Get your front foot turned out about 45 degrees; this allows you to push your front knee over your foot, forcing you to put around 80 per cent of your weight over the lead leg. You can set your spine angle back slightly by tilting your shoulders so that your left is a fraction higher than your right – this will encourage that shallow angle of attack we’re looking for here.
Then, position the ball just inside the left heel and make sure the shaft line is neutral, so the hands don’t go ahead of behind the ball. The clubface can be slightly open, and stand a bit further away from the ball, too, to allow your hands to drop nice and low at address with plenty of knee flex to feel as though you are really rooted in the sand.
From here, it’s all about making sure you keep the loft and bounce on the club on the way back and through. Watch the video above and you’ll see how I put this all together to splash the ball out and get it close.
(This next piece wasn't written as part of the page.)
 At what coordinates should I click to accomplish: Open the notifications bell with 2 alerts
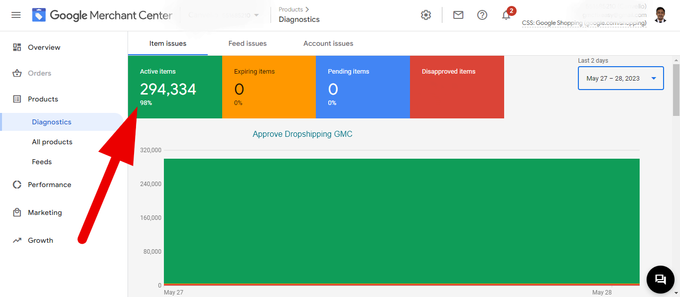click(x=506, y=15)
A really simple drill to check whether you are correctly keeping the loft and bounce is to put a clump of sand on the club face. Make a normal backswing and see if you can keep it there all the way until you throw it over your back shoulder as you reach the top. If you do that, it means your left wrist is getting nicely cupped and the loft and bounce is on the club as you take it away.
Similarly, to check if you are keeping the loft on the club in your follow through, put a clump of sand on the face and practice the follow through to see if you can throw it over your front shoulder. This means the club face isn’t turning over through impact, you are holding the loft and bounce on and creating that nice splash shot.
It might sound difficult, but watch the video with this article to see how it’s done!
Related: Beginners Guide To Chipping
Reading The Lie
One of the greatest bunker skills is being able to correctly read the lie and make the relevant adjustments. Sometimes you might be in a bunker that has much less sand in. In this situation, you’ll need to be able to adjust your technique to avoid thinning the ball through the green.
With a compact lie, keep the stance the same – with the weight forward on the left side – but get your left shoulder more over your left foot; this will steepen your angle of attack, so you come more downward into the sand with the leading edge rather than the trailing edge of the bounce.
Move the ball position back slightly, too, and add a bit more forward lean in the shaft at address to create a different follow through. The follow through from a compact lie needs to be a lot shorter than the splash shot, which will allow the leading edge to travel down more in the sand with the handle leading.